There are two main competing popular packages for creating dashboards in Python:
- Dash, designed by the same creators of Plotly : https://plotly.com/dash/
- Streamlit, designed by engineers from Google and Twitter: https://www.streamlit.io/
Both packages are free and allow for the creation of fairly complex dashboards with very few lines of code. The dashboards open as stand-alone websites in your browser by running them locally on your computer or by hosting them in an online cloud service such as Microsoft’s Azure or Amazon’s AWS. The functionality and primary uses are similar for both packages and described in the summary table below. The two packages differ in that:
- Dash allows for more customization and formatting; however, it is a bit more of a learning curve and requires some minimal knowledge of web design coding (HTML tags and CSS for styling)
- Streamlit does not allow for as much customization in formatting; however, it is more streamlined and easier to use for coders with no web design knowledge or experience
Figure 1: Streamlit Dashboard
Dash
Documentation: https://dash.plotly.com/
Gallery: https://dash-gallery.plotly.host/Portal/
Streamlit
Documentation: https://docs.streamlit.io/en/stable/
Gallery: https://streamlit.io/gallery
Functionality
- Dashboard is launched as a new tab in your browser as a “web app”
- The web app can be hosted locally on your computer or shared drive or can be uploaded to an online server (e.g.
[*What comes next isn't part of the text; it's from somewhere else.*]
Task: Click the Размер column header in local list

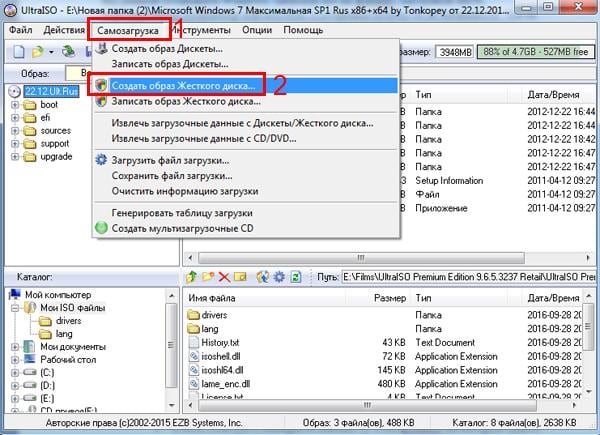Action: point(389,298)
Amazon AWS, Google Collaborate, Microsoft Azure, etc.)
- Both allow for “debugging” on the fly being able to see the changes to the dashboard as changes are made in the code without having to relaunch the web app
- Integration with visualization packages such as Plotly and matplotlib
Primary Uses
- They allow for rapid deployment of a dashboard with very minimal or no web design experience
- They allow for creating interactive elements that will filter and update your charts and DataFrames on the fly, such as dropdowns, radio buttons, sliders, checkboxes, buttons, etc.
Use in Finance
- Creating a portfolio dashboard to view profits and losses, IRRs and current valuation metrics of investments with capability of filtering by sector, accounts, time periods and currency
- Creating a client invoices dashboard to view revenue generated by client, types of product, time periods, and geography
File Management
Python can also be used to automate tedious and repetitive tasks such as creating, opening, copying, renaming and deleting folders and files. Three main packages are used for folder and file management and are typically pre-installed with Python:
- OS
- Pathlib
- Shutil
The above packages have very similar uses with slight differences in how they handle some of the functionality (e.g. OS model allows for copying or deleting of a single folder, vs. Shutil allows for deleting folders and all their contents including subfolders).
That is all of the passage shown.